De acuerdo a tu entrega anterior, ciertos componentes fabricados con una mejor calidad, y que en un principio podrían parecer como algo más caros que los que tu llamas capacitores chinos (aunque las marcas que mencioné, todas son manufacturadas en China) creo que a la larga terminarían "sonando" mejor en un equipo despues de un X tiempo, en la medida que un similar equipo, o este mismo, utilice capacitores, de los por ti llamados chinos, y estos empiecen a entregar la señal con ruido, de modo que estaría justificada la inversión, en la diferencia de precio entre el uno y el otro componente electrónico, que dicho sea de paso está lejos de ser de mucha significación.

Aprovechando esta coyuntura, un reconocido fabricante, que desde el inicio de sus operaciones ha tenido la hidalga valentía de solo ofrecer al mercado, amplificadores Hi End, completamente balanceados desde la entrada hasta la salida, (como los SUMO de J. Bongiorno de finales de los 70), y no como la gran mayoría que lo unico que tienen de balanceados son los conectores XLR, y que luego de recibir una señal balanceada, la convierten en no balanceada, y de esta forma engañan a snobistas incautos, que creen que están gozando de las ventajas del un circuito full differential.
..............................
_Instrucción dada 1_
Reescribe el fragmento del texto sobre capacitores y amplificadores que va desde "De acuerdo a" hasta "de mucha significación.", y reemplaza "capacitores" por "condensadores".

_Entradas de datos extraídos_
..............................
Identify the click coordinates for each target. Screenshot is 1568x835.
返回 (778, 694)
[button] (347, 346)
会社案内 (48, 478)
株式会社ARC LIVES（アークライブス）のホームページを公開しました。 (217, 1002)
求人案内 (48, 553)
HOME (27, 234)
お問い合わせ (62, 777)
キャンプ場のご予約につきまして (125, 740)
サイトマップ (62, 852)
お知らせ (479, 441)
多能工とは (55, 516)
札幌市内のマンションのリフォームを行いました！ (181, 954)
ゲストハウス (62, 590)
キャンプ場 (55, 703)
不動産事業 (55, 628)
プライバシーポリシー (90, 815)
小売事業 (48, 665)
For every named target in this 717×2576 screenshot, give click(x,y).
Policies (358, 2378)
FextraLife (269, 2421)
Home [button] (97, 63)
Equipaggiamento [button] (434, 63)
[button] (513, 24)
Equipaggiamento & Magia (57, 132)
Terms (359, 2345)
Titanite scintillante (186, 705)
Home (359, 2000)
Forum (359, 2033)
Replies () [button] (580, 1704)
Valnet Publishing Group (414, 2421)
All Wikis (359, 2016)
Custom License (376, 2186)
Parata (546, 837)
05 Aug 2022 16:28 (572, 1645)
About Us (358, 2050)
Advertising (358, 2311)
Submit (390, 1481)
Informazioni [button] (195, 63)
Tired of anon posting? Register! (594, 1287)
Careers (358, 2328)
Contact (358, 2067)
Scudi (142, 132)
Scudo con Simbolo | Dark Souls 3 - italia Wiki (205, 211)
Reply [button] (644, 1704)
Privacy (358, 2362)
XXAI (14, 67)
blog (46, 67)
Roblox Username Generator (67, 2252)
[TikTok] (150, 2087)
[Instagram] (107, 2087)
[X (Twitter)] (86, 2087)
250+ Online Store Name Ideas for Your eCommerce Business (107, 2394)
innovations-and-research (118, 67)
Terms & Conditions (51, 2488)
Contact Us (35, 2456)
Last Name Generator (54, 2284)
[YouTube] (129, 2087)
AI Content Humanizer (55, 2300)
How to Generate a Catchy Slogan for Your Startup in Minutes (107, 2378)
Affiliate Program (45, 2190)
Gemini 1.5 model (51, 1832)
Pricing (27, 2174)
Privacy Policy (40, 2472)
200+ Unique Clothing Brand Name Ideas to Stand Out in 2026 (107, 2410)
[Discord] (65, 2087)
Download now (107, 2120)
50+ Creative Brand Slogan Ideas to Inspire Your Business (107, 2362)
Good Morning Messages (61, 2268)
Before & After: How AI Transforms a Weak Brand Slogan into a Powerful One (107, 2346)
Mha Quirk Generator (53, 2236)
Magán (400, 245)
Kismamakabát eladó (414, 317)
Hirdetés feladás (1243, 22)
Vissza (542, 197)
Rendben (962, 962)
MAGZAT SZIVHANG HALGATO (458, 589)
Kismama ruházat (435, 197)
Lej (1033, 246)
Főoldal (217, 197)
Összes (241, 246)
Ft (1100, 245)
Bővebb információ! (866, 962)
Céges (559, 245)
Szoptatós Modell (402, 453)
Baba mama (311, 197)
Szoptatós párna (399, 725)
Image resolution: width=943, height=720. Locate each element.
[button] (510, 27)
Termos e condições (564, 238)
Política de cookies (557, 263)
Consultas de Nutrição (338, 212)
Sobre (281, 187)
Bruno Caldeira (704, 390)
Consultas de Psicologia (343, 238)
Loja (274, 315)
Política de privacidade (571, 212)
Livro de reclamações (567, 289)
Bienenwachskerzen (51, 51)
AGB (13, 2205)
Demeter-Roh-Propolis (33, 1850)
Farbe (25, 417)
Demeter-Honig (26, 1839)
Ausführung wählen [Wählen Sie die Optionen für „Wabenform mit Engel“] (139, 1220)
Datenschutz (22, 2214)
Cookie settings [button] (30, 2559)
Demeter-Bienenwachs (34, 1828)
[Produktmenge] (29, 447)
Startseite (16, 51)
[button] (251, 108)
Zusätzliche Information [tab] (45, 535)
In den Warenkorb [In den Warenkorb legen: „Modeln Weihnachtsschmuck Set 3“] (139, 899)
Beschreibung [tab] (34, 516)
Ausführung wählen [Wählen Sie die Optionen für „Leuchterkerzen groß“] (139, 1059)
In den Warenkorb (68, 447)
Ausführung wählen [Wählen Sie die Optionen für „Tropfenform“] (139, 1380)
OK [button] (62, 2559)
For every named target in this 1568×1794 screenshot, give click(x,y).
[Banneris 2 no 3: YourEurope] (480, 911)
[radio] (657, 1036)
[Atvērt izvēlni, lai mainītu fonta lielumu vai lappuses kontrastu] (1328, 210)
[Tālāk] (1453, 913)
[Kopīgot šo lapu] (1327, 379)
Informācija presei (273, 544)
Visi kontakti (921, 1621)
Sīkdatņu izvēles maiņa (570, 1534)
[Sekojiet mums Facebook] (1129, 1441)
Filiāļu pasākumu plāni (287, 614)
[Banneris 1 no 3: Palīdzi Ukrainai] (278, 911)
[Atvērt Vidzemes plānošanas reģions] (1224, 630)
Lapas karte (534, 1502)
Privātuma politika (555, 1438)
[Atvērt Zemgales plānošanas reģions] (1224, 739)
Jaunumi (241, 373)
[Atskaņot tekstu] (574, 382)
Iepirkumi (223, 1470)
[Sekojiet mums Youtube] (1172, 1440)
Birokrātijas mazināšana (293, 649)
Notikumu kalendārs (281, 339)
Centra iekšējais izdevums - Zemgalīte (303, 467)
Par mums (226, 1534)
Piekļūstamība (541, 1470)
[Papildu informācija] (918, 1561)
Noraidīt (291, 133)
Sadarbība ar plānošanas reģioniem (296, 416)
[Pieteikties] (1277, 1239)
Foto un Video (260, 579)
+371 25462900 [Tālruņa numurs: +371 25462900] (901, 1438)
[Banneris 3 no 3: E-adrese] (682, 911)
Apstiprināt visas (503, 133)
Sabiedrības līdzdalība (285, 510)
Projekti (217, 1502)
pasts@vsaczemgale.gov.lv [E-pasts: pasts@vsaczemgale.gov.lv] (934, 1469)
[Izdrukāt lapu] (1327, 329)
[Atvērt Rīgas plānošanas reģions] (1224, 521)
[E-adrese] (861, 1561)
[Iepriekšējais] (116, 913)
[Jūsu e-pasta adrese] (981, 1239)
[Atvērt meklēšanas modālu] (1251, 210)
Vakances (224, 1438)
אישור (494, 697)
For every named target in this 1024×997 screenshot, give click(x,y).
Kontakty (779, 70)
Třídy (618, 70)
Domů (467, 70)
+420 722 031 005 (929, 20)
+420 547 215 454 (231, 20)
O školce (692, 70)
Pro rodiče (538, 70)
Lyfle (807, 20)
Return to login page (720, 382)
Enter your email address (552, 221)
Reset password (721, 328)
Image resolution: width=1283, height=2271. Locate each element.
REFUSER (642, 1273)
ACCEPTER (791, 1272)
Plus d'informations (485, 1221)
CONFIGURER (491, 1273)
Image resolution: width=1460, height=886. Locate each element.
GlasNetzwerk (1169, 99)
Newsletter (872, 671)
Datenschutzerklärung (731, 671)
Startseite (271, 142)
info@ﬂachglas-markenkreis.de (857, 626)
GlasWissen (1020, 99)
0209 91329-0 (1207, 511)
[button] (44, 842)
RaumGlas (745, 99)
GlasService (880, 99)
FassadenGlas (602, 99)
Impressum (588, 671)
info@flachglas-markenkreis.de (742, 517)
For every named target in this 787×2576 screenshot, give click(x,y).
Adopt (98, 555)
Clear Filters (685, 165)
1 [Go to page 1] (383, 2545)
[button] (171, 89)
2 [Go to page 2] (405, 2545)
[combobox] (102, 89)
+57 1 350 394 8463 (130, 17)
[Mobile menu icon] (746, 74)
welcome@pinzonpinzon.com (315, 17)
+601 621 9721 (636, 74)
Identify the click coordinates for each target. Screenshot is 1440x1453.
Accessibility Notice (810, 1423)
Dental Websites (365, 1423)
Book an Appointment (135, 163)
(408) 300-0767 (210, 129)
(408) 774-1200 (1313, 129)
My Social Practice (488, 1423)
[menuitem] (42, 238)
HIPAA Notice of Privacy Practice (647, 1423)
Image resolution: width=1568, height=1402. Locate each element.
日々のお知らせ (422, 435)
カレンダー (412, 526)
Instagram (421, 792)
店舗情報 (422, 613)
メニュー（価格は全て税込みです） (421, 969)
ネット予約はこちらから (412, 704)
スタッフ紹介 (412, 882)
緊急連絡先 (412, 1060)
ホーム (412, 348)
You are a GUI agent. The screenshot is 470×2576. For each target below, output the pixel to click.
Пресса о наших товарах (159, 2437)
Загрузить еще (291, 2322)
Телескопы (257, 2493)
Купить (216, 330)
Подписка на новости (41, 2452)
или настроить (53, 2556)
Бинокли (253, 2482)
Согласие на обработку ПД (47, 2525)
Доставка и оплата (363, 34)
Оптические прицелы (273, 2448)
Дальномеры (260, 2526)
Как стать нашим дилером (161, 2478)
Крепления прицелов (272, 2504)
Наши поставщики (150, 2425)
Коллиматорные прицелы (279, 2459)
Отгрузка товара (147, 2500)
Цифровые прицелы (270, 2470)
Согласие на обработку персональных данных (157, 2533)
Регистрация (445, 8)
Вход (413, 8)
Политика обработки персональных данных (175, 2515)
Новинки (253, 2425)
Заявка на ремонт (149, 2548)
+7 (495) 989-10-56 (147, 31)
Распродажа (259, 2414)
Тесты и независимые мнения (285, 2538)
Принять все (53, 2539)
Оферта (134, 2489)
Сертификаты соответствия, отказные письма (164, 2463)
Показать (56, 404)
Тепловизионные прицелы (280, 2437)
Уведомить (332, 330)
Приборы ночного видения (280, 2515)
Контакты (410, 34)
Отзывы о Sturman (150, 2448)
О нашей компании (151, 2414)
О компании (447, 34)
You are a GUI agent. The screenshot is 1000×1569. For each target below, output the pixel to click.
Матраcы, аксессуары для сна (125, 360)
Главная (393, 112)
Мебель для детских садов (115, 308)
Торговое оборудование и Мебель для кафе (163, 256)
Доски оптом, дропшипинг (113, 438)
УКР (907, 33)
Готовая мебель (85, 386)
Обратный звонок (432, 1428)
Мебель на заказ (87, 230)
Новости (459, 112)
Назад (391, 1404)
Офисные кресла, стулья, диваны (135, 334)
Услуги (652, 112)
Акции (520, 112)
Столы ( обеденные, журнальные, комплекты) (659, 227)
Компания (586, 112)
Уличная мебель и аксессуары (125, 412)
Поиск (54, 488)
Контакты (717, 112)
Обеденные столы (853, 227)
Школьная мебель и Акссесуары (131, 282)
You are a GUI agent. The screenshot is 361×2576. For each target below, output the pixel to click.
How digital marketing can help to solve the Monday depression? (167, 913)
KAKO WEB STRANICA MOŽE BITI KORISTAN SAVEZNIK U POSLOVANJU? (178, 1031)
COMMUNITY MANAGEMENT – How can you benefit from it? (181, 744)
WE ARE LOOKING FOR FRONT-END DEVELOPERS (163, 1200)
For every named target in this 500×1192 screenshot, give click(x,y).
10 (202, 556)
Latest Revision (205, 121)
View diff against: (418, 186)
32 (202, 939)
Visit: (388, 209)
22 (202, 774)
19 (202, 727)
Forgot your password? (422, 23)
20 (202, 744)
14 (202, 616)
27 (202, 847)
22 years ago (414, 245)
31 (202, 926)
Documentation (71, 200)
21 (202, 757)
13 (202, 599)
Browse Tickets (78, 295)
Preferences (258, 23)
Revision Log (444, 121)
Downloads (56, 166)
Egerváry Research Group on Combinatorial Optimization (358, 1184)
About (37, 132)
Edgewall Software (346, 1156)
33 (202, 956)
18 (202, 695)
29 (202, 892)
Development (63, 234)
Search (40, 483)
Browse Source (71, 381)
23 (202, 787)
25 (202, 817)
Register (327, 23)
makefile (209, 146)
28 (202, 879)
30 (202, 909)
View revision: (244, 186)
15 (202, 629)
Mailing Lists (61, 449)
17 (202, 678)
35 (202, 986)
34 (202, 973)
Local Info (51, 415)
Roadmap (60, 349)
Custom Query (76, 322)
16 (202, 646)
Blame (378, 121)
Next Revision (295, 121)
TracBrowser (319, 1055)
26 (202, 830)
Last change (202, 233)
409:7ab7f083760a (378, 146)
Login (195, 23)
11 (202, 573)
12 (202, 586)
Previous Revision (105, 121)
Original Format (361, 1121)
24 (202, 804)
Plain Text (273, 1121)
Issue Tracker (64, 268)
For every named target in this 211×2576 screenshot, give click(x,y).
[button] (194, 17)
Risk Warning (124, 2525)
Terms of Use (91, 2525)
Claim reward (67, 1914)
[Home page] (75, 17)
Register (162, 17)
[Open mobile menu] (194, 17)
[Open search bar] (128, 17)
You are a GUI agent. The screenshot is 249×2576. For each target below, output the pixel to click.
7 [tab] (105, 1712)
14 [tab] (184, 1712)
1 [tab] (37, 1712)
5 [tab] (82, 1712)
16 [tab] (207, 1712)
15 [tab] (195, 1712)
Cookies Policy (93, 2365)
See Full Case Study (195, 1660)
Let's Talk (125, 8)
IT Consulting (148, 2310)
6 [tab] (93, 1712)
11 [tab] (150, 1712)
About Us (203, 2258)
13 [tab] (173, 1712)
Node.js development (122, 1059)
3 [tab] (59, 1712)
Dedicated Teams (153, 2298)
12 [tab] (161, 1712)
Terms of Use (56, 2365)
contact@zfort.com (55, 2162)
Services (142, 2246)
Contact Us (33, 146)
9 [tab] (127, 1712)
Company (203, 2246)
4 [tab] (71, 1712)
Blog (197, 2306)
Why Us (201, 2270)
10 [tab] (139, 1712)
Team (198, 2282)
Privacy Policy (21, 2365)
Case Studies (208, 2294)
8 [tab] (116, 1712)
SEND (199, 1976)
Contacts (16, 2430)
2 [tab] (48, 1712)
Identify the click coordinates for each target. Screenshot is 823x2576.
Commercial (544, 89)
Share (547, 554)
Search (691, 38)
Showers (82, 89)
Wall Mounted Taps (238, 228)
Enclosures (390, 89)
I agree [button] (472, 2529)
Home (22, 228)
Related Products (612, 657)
..............................
_Instrucción dada 2_
Copia sin ningún cambio las filas de datos desde la primera hasta la que contiene "Magán (400, 245)", ambas incluidas.

_Respuesta final 1_
De acuerdo a tu entrega anterior, ciertos componentes fabricados con una mejor calidad, y que en un principio podrían parecer como algo más caros que los que tu llamas condensadores chinos (aunque las marcas que mencioné, todas son manufacturadas en China) creo que a la larga terminarían "sonando" mejor en un equipo despues de un X tiempo, en la medida que un similar equipo, o este mismo, utilice condensadores, de los por ti llamados chinos, y estos empiecen a entregar la señal con ruido, de modo que estaría justificada la inversión, en la diferencia de precio entre el uno y el otro componente electrónico, que dicho sea de paso está lejos de ser de mucha significación.

_Respuesta final 2_
Identify the click coordinates for each target. Screenshot is 1568x835.
返回 (778, 694)
[button] (347, 346)
会社案内 (48, 478)
株式会社ARC LIVES（アークライブス）のホームページを公開しました。 (217, 1002)
求人案内 (48, 553)
HOME (27, 234)
お問い合わせ (62, 777)
キャンプ場のご予約につきまして (125, 740)
サイトマップ (62, 852)
お知らせ (479, 441)
多能工とは (55, 516)
札幌市内のマンションのリフォームを行いました！ (181, 954)
ゲストハウス (62, 590)
キャンプ場 (55, 703)
不動産事業 (55, 628)
プライバシーポリシー (90, 815)
小売事業 (48, 665)
For every named target in this 717×2576 screenshot, give click(x,y).
Policies (358, 2378)
FextraLife (269, 2421)
Home [button] (97, 63)
Equipaggiamento [button] (434, 63)
[button] (513, 24)
Equipaggiamento & Magia (57, 132)
Terms (359, 2345)
Titanite scintillante (186, 705)
Home (359, 2000)
Forum (359, 2033)
Replies () [button] (580, 1704)
Valnet Publishing Group (414, 2421)
All Wikis (359, 2016)
Custom License (376, 2186)
Parata (546, 837)
05 Aug 2022 16:28 (572, 1645)
About Us (358, 2050)
Advertising (358, 2311)
Submit (390, 1481)
Informazioni [button] (195, 63)
Tired of anon posting? Register! (594, 1287)
Careers (358, 2328)
Contact (358, 2067)
Scudi (142, 132)
Scudo con Simbolo | Dark Souls 3 - italia Wiki (205, 211)
Reply [button] (644, 1704)
Privacy (358, 2362)
XXAI (14, 67)
blog (46, 67)
Roblox Username Generator (67, 2252)
[TikTok] (150, 2087)
[Instagram] (107, 2087)
[X (Twitter)] (86, 2087)
250+ Online Store Name Ideas for Your eCommerce Business (107, 2394)
innovations-and-research (118, 67)
Terms & Conditions (51, 2488)
Contact Us (35, 2456)
Last Name Generator (54, 2284)
[YouTube] (129, 2087)
AI Content Humanizer (55, 2300)
How to Generate a Catchy Slogan for Your Startup in Minutes (107, 2378)
Affiliate Program (45, 2190)
Gemini 1.5 model (51, 1832)
Pricing (27, 2174)
Privacy Policy (40, 2472)
200+ Unique Clothing Brand Name Ideas to Stand Out in 2026 (107, 2410)
[Discord] (65, 2087)
Download now (107, 2120)
50+ Creative Brand Slogan Ideas to Inspire Your Business (107, 2362)
Good Morning Messages (61, 2268)
Before & After: How AI Transforms a Weak Brand Slogan into a Powerful One (107, 2346)
Mha Quirk Generator (53, 2236)
Magán (400, 245)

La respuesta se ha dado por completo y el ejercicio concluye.